**Supplied material**
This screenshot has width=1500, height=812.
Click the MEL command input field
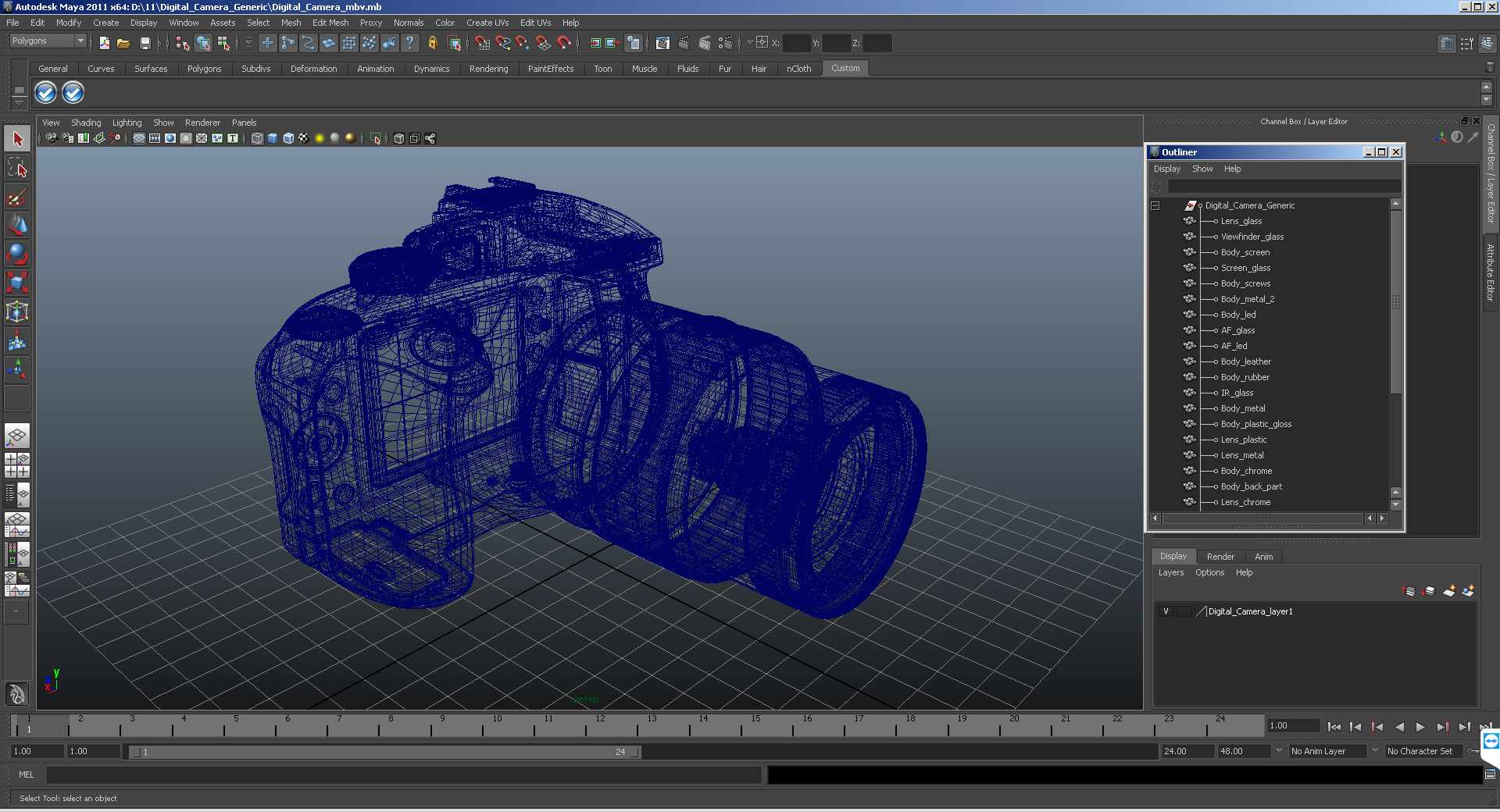pyautogui.click(x=403, y=775)
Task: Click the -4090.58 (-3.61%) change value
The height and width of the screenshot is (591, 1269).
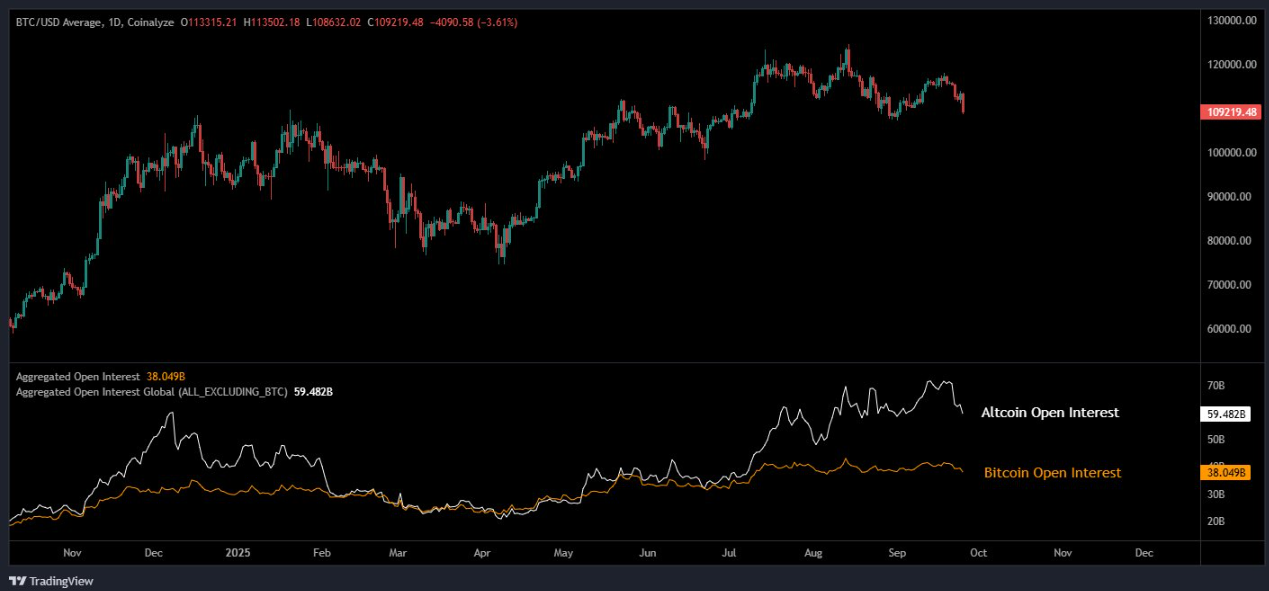Action: coord(475,22)
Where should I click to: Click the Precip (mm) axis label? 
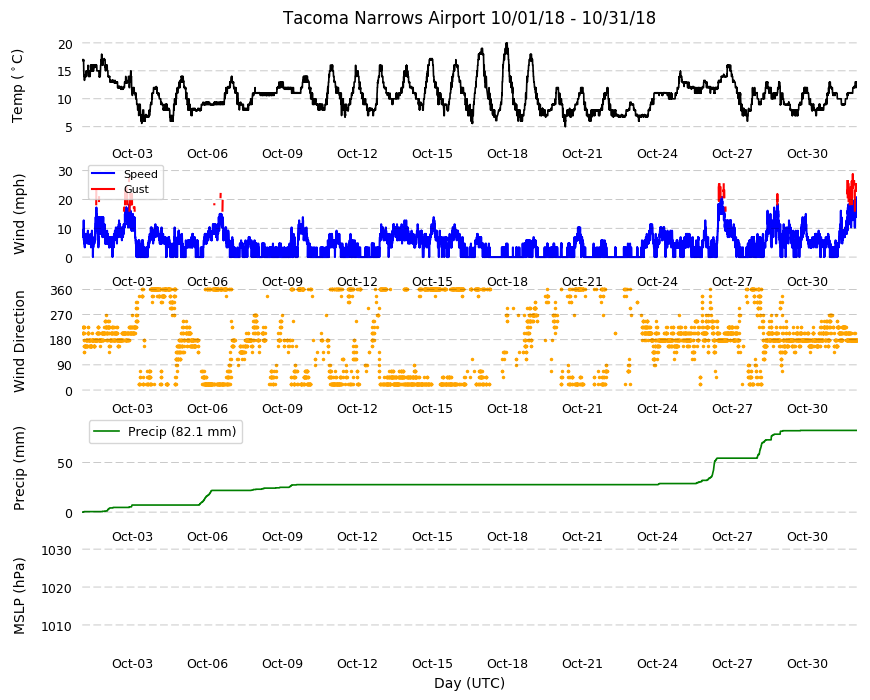[19, 468]
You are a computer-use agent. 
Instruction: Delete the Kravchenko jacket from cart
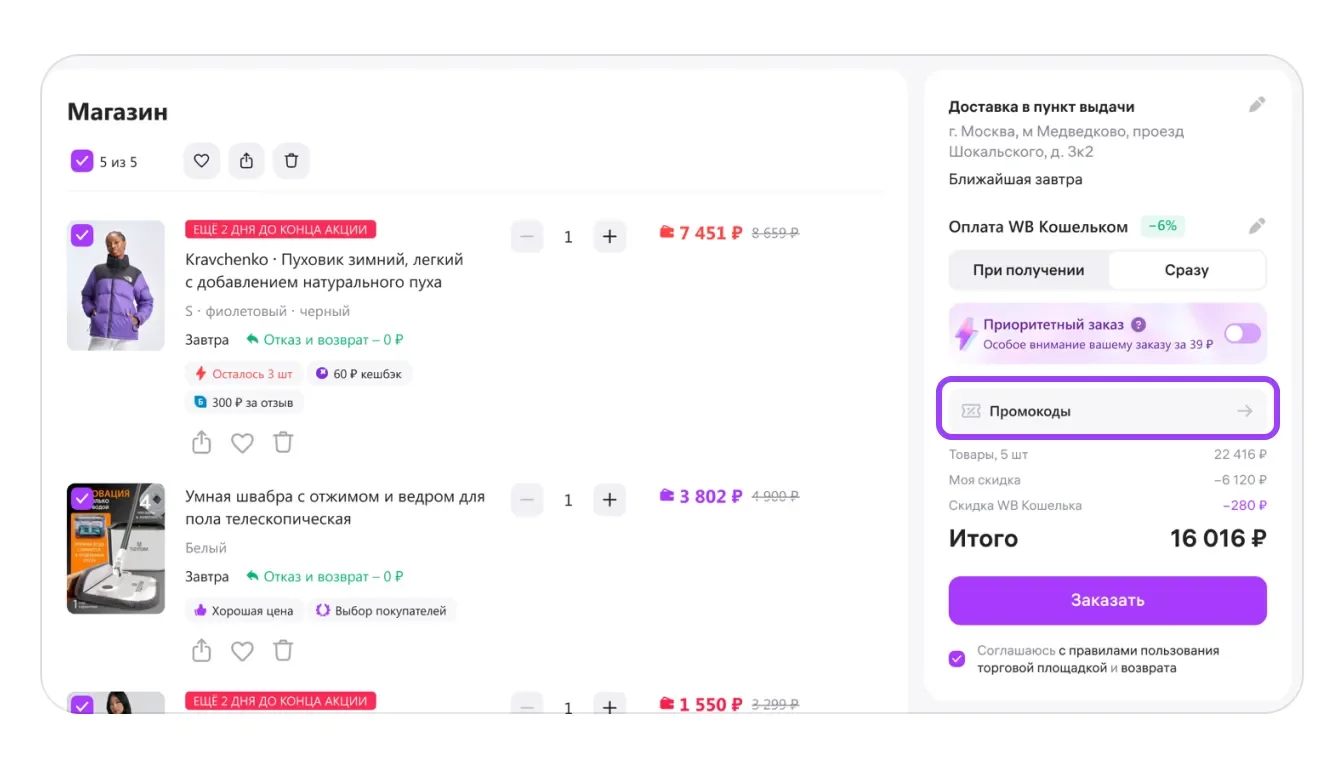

**What is being asked**
The pictures should be dropped, and every line above should be set down again exactly.

**Completed exercise**
This screenshot has width=1500, height=812.
Click the MEL command input field
pyautogui.click(x=403, y=775)
Task: Click the -4090.58 (-3.61%) change value
The height and width of the screenshot is (591, 1269).
Action: coord(475,22)
Where should I click to: Click the Precip (mm) axis label? 
[19, 468]
You are a computer-use agent. 
Instruction: Delete the Kravchenko jacket from cart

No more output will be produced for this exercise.